## ACTIVITY:
Find every line containing the string "coordinates" in the data below, and report how many there are, with no other words.
┄┄┄┄┄┄┄┄┄┄
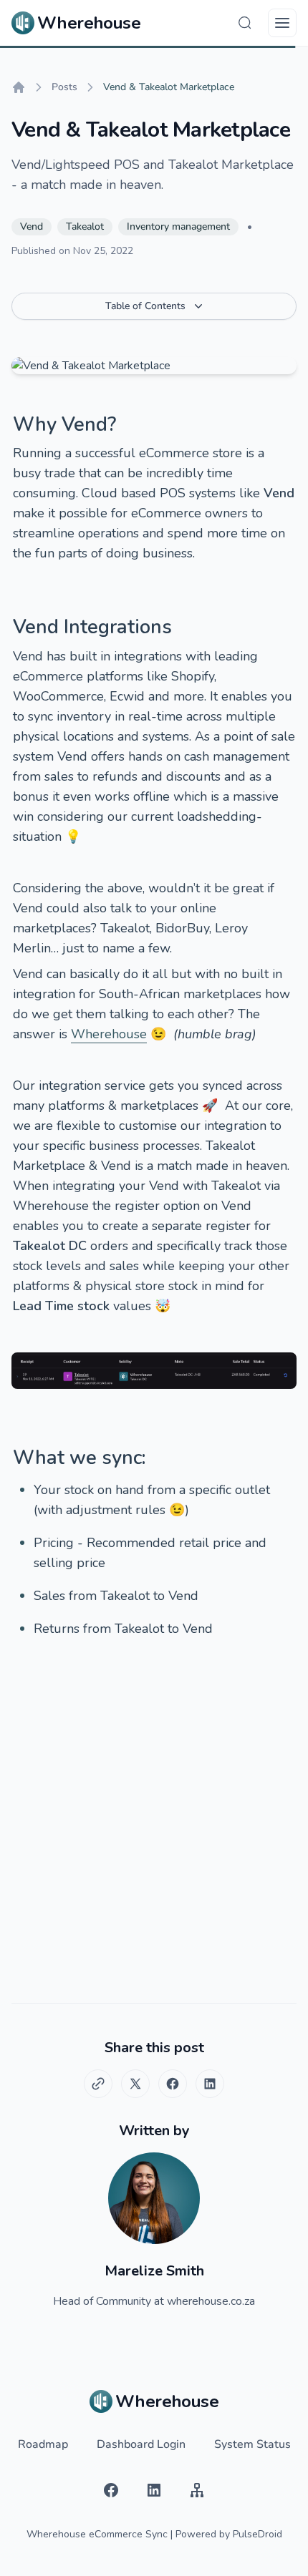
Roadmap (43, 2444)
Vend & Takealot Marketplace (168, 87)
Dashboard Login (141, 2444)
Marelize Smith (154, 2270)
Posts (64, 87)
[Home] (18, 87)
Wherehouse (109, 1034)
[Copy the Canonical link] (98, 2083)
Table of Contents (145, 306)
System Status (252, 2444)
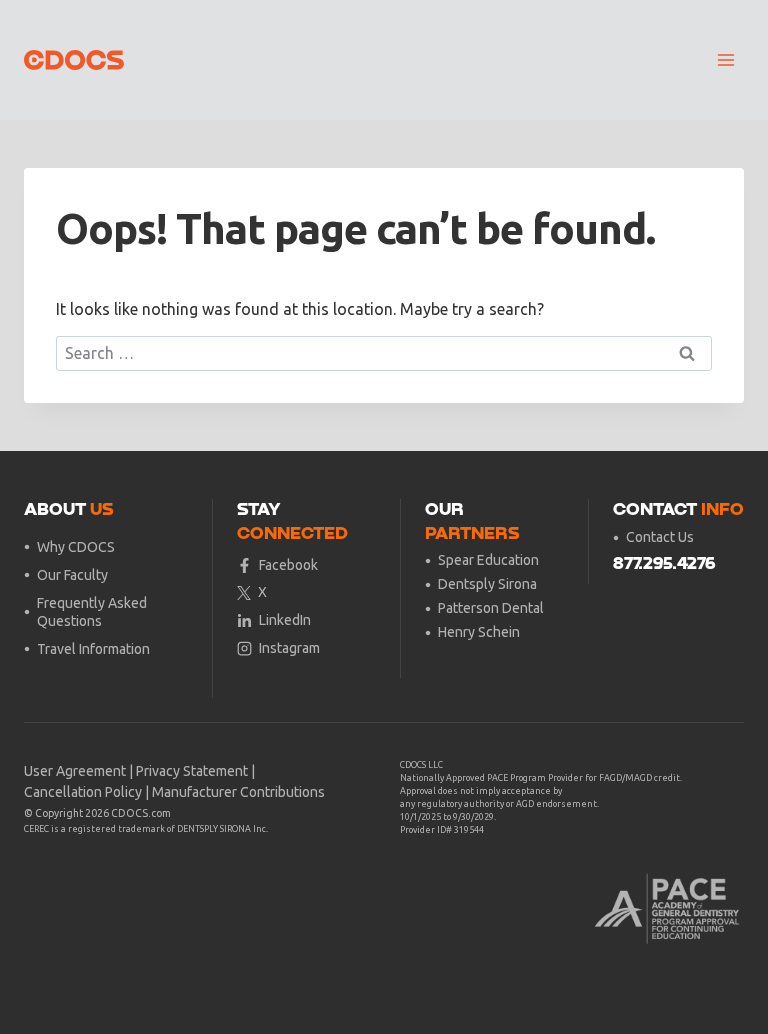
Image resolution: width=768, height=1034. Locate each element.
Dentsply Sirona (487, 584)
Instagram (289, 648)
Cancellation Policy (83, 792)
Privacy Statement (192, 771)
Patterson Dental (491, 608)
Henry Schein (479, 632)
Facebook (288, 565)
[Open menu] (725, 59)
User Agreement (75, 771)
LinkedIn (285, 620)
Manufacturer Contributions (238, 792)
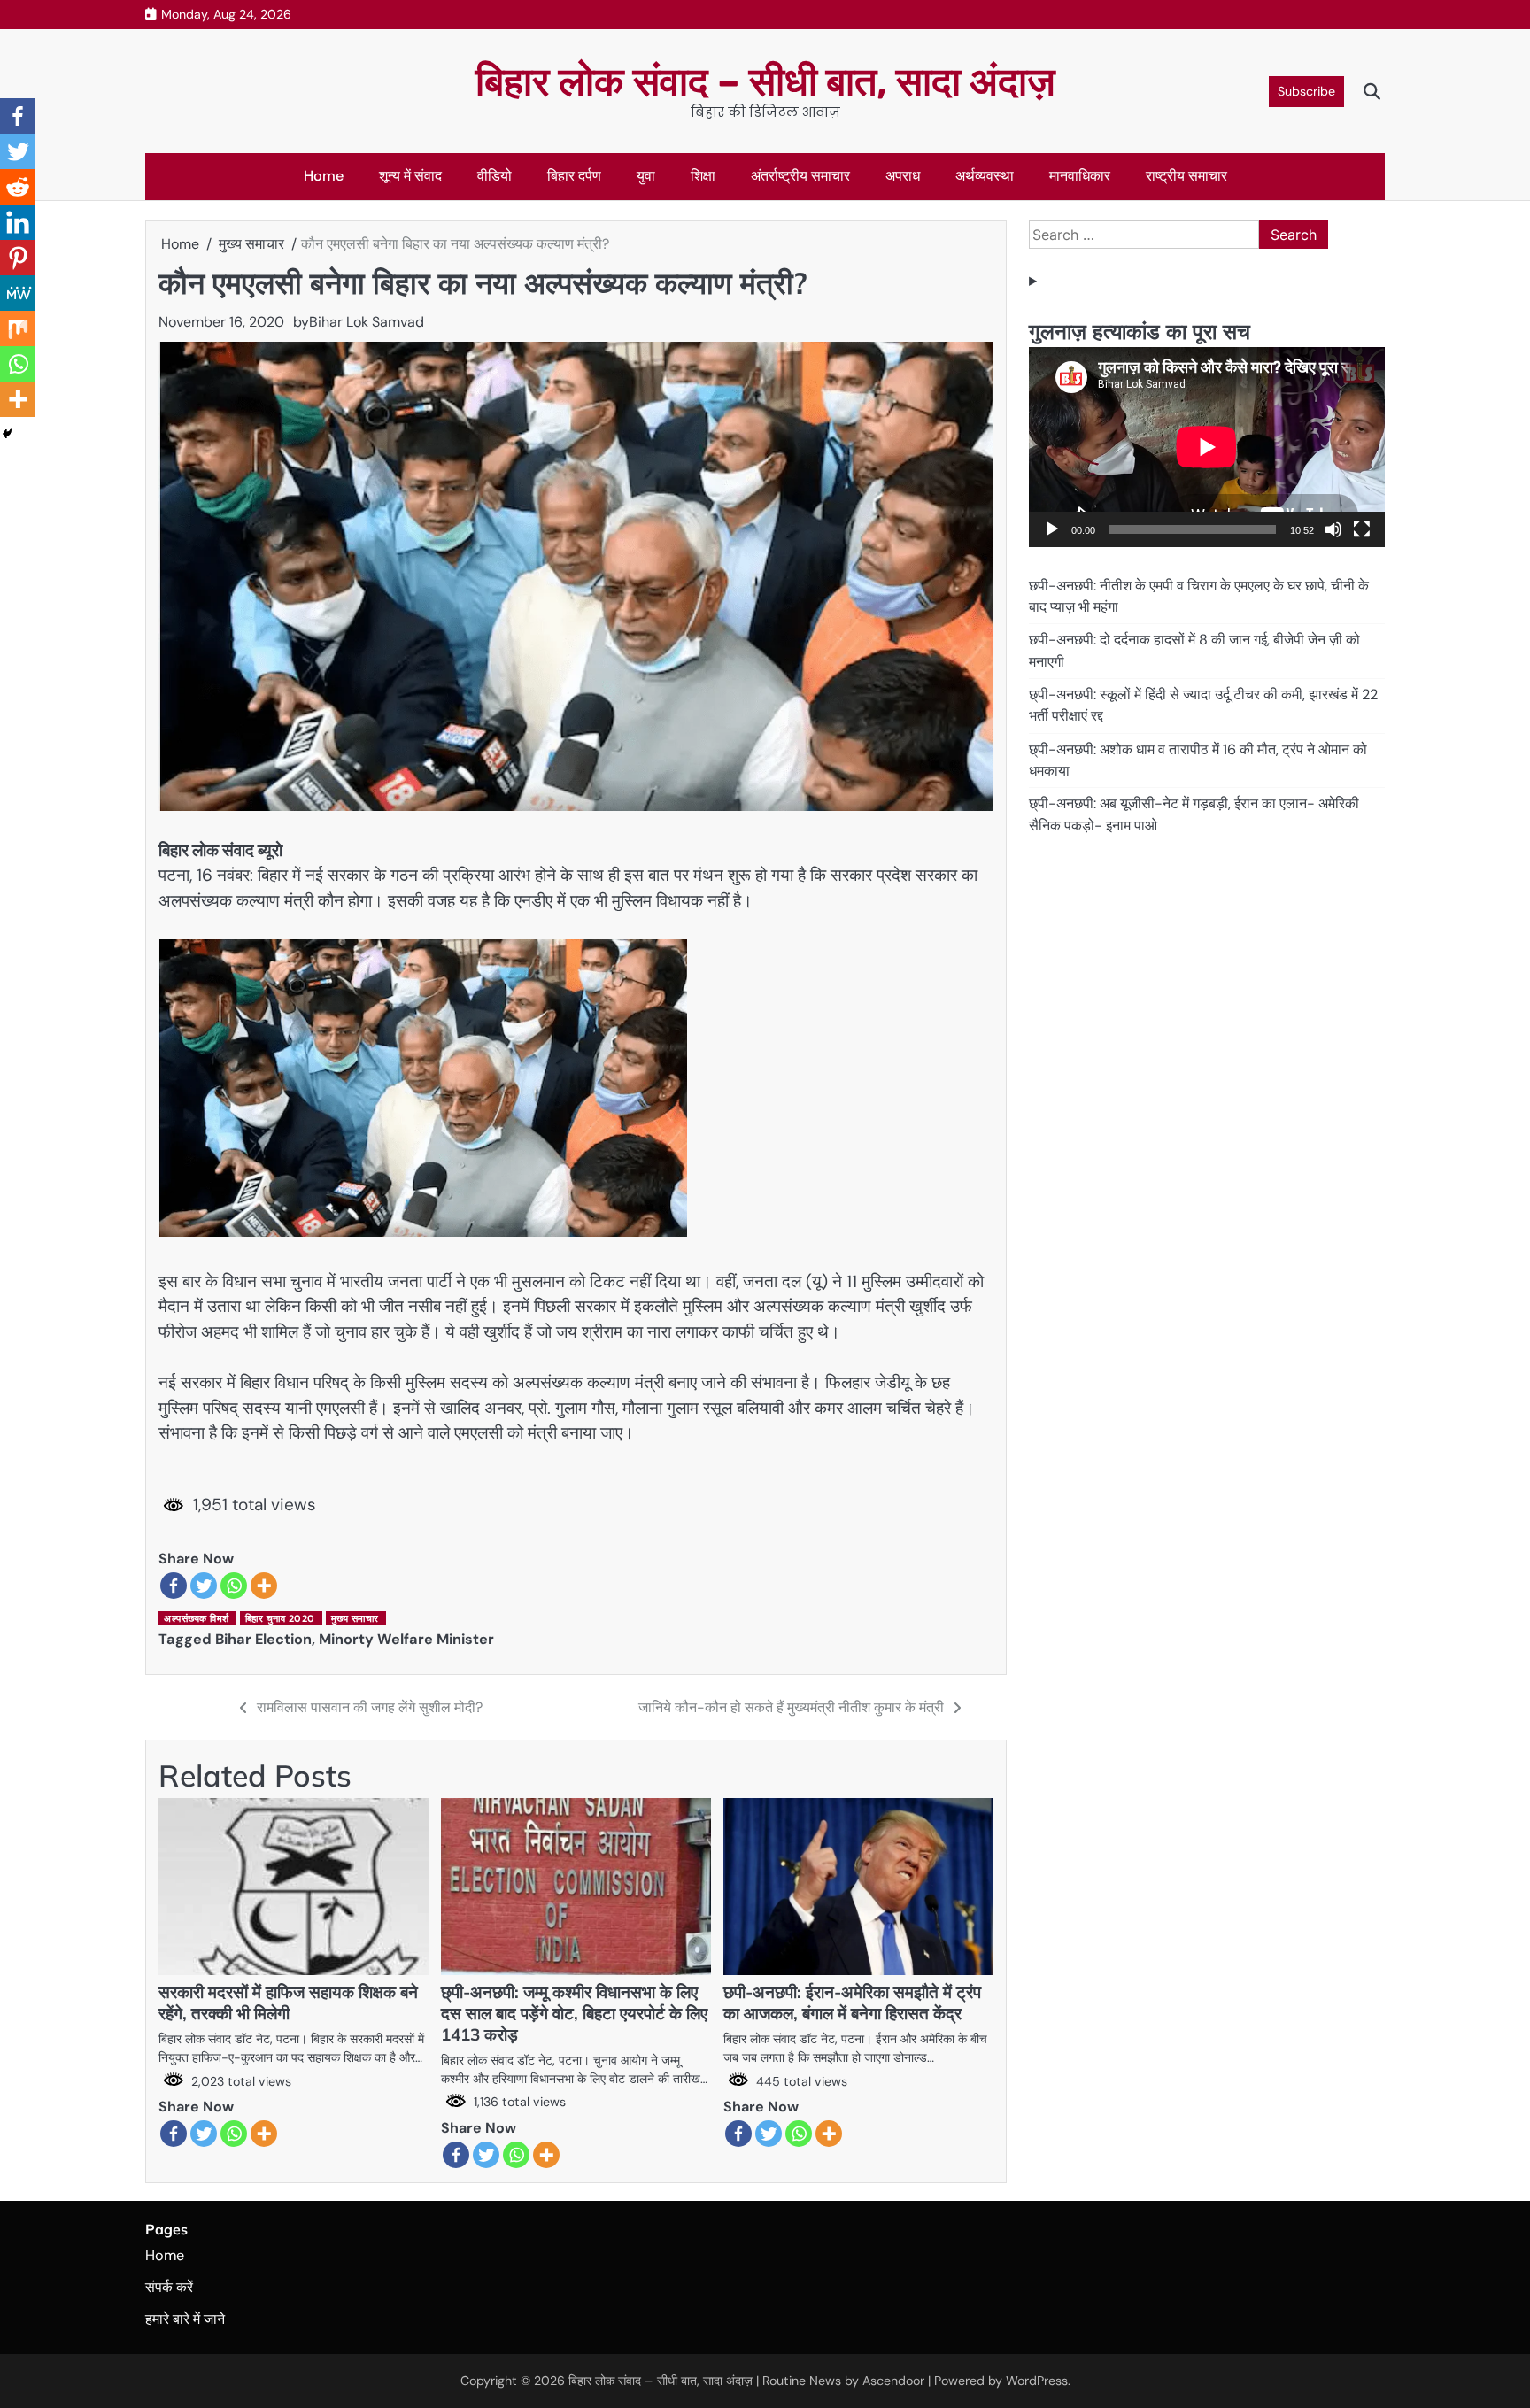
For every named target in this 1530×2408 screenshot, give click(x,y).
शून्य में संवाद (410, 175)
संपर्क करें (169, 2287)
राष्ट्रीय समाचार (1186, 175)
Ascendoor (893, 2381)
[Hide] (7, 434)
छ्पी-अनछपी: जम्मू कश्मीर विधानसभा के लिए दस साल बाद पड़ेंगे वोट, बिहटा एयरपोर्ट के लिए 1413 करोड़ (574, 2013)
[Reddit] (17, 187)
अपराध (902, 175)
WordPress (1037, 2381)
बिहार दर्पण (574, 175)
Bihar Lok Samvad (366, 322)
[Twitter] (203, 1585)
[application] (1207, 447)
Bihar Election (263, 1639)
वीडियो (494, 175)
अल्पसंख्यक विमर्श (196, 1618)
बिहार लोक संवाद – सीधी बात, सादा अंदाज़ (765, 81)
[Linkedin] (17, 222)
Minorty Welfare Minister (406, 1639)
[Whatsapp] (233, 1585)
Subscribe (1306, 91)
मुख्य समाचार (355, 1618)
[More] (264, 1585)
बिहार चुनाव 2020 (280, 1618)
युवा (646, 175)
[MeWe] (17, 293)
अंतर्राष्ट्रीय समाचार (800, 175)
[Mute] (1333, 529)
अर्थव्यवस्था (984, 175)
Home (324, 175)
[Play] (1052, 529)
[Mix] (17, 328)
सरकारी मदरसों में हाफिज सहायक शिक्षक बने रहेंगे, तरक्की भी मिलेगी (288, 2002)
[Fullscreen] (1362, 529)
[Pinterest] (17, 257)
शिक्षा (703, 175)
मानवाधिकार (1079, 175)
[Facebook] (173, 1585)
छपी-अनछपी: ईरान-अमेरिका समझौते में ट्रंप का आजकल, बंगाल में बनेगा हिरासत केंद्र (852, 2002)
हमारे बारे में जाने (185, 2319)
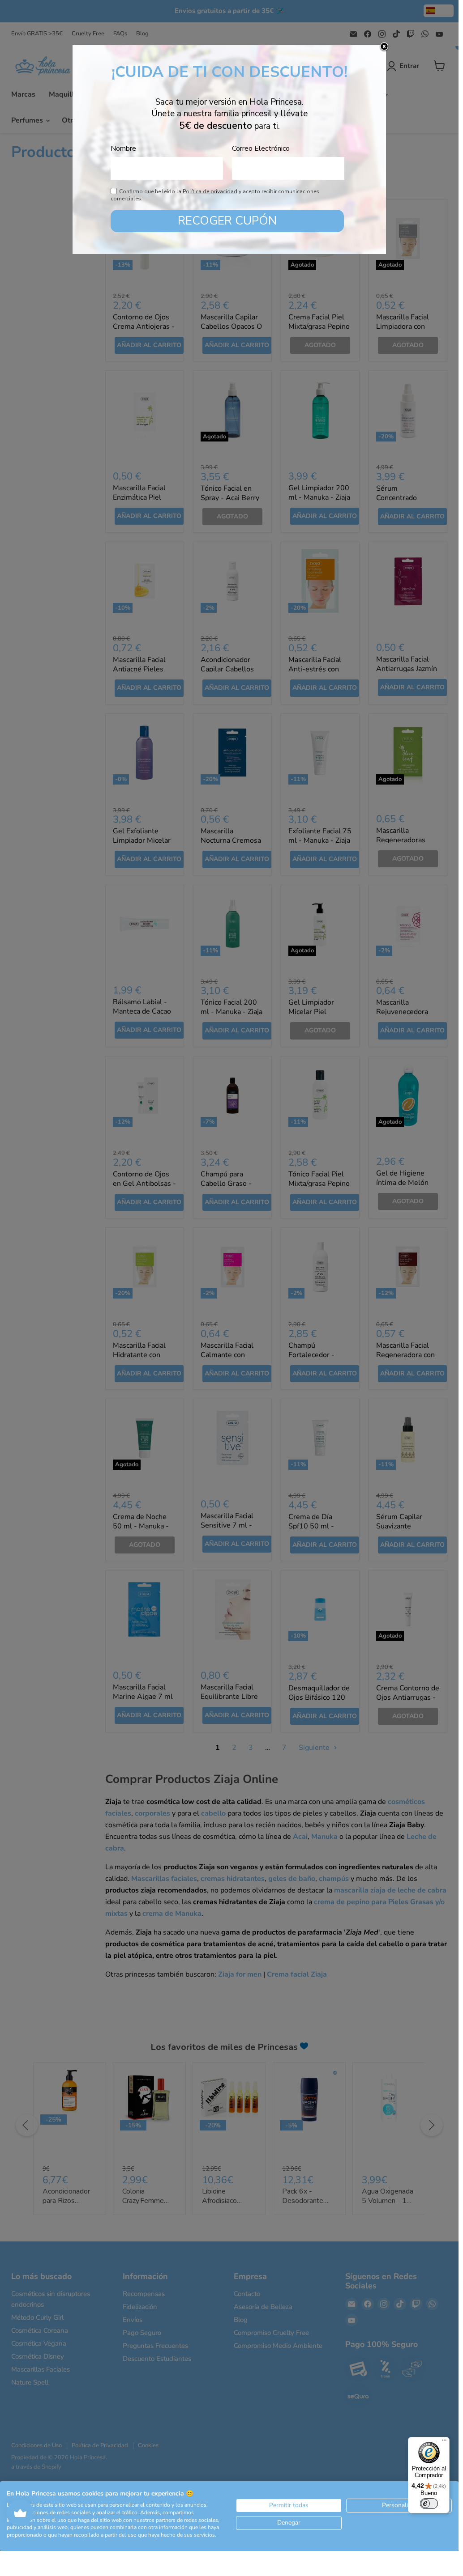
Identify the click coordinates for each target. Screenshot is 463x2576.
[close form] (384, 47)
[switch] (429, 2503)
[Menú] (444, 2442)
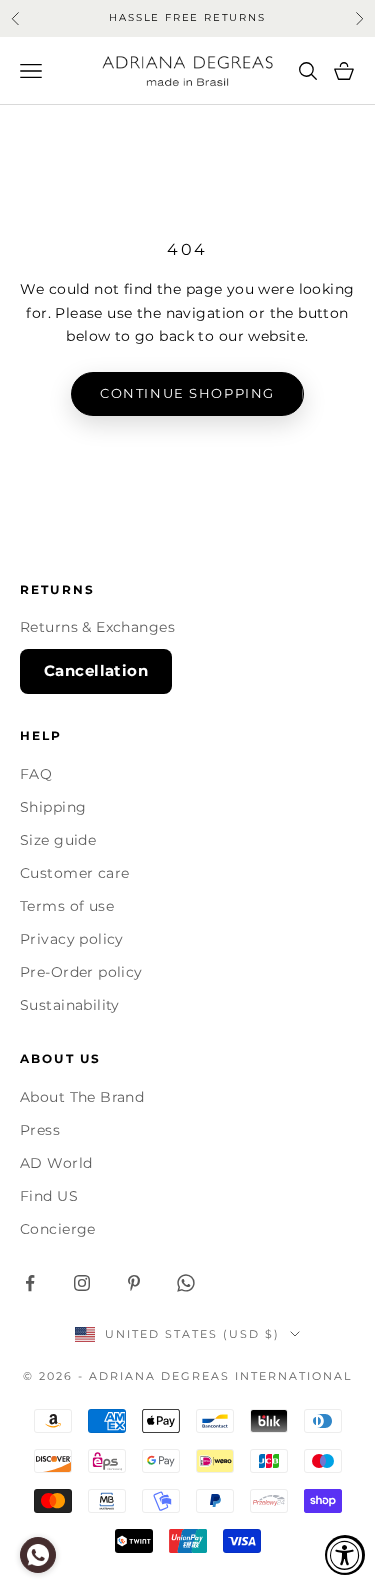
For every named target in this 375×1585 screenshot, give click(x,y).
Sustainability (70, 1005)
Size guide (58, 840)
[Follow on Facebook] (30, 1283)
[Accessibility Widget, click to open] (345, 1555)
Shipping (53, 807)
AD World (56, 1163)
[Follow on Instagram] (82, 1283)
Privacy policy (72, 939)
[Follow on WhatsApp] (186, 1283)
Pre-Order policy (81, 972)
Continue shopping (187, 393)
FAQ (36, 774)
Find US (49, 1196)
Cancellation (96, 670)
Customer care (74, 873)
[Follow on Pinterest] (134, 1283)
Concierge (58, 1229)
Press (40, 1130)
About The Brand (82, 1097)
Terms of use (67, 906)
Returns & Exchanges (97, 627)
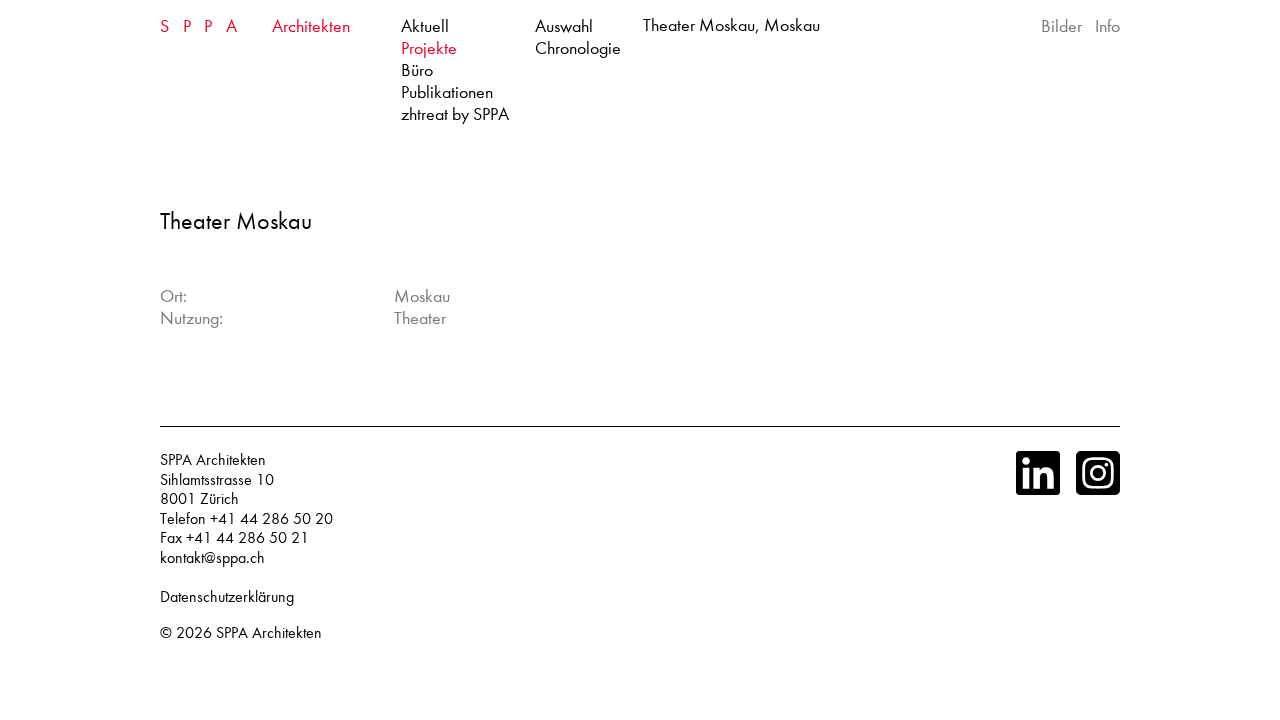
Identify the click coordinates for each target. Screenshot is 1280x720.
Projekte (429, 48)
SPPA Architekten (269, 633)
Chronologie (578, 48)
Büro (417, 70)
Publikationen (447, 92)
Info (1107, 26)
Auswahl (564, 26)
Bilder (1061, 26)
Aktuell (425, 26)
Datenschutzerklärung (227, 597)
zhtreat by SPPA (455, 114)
┄┄┄┄┄┄┄┄┄┄
## ANSWER SPACE:
2